Look, I'm not saying that any harm should come to whoever first compared Johnny Depp to Marlon Brando, but I do hope that they at least feel a little bit guilty. While their raw talent may well be comparable, Depp moved far too quickly to his idol's final phase as a performer, where self-amusement and silly voices trump everything else.
Touted as a return to Depp's early form, the gangster saga Black Mass encouragingly shows that it may be a bad idea to write off Depp quite yet. (Yes, even after Tusk.) The actor's love of makeup has, if anything, intensified; Here, he festoons himself with bad teeth, an elfin nose, and malamute eyes with fascinatingly grotesque results. (Some shots suggest that his mustache from Mortdecai may even still be attached, a few strata down.) What's new, however, is that he doesn't seem content with just pleasing himself this time, engaging with the material to create a full-blooded, occasionally terrifying center of attention. Unfortunately, the film can't quite measure up to this level of intensity, adopting a somber pace at odds with its star's level of enthusiasm. Despite Depp's full participation—and an even better performance by Joel Edgerton as a hapless FBI blowfish—Black Mass never really maintains its own charge.
Adapted from the book by Dick Lehr and Gerard O'Neill, Black Mass follows the life, times, and '80s reign of terror of James "Whitey" Bulger, a South Boston criminal whose status as a beloved neighborhood institution belies his hair-trigger ruthlessness. When a childhood buddy turned federal agent (Edgerton) enlists his help as an informant to take down the local Italian mob, Whitey seizes the opportunity as license to go increasingly nuclear on anyone in his path. As a rule, whenever there's a scene of someone walking toward their car, prepare to wince.
But director Scott Cooper, whose Out of the Furnace showed a deft touch with both good performers and bad vibes, never really seems to get a tonal handle on his material, slowing the momentum down when it should be vrooming ahead. Too often, the pacing and extended close-ups allow the attention to drift away from the narrative, and instead focus on distractions, like how Depp's prosthetics appear to have slithered off of him and eaten much of the supporting cast. (A riotous montage of informants just needs Pruneface and Flattop to qualify for inclusion in the Dick Tracy cinematic universe.) Aside from a memorably tense scene around the dinner table, it lacks the queasy, compulsive voyeurism that makes mob movies so addictive.

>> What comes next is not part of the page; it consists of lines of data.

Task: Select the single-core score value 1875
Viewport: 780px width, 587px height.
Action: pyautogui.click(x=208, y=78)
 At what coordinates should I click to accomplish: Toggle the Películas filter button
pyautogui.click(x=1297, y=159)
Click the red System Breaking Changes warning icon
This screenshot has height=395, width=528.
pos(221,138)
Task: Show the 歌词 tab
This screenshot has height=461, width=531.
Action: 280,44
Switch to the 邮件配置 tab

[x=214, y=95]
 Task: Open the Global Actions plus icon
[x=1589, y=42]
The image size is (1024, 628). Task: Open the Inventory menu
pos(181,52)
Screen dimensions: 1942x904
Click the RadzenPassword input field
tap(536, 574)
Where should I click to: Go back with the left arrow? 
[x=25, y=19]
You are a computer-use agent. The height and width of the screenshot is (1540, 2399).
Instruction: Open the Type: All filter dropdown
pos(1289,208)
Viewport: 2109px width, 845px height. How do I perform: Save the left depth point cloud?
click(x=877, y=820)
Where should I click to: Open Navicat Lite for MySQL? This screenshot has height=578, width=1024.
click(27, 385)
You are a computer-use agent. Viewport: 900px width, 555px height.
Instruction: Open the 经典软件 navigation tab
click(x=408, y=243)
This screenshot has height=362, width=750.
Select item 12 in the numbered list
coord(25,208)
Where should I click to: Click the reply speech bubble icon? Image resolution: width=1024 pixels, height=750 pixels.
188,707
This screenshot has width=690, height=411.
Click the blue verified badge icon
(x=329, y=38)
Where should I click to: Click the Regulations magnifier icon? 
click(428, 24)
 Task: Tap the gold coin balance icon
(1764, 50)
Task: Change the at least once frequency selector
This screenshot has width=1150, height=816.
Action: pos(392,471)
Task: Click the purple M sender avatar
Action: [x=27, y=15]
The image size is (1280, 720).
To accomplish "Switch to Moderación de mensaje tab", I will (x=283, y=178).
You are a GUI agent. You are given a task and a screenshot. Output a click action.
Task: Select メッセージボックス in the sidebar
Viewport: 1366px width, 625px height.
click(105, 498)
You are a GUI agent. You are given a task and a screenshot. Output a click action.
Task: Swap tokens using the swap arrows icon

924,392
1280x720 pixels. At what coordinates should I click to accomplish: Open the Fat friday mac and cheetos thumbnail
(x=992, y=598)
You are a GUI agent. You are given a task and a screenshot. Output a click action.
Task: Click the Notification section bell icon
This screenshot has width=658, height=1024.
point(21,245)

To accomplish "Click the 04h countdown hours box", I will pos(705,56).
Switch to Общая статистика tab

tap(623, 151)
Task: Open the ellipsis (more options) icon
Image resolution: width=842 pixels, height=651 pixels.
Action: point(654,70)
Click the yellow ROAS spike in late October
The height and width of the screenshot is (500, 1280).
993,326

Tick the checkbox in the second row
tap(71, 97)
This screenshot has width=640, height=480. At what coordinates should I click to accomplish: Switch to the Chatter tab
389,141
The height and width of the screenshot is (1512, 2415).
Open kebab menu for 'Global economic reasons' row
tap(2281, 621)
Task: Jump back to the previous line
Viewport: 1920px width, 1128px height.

Thankfully, Depp keeps pulling the viewer back in—particularly when interacting with Edgerton, who is by turns hilarious and pitiable as a puffed-up glad-hander who proves to be nowhere near as bright as he thinks he is. Surrounded by a cadre of distinguished character actors (including Kevin Bacon, Benedict Cumberbatch, and a jittery-even-for-him Peter Sarsgaard), all relishing the chance to pahk their cahs in the Bahston yahd, this Gruesome Twosome is magnetic, even when their story only goes through the motions.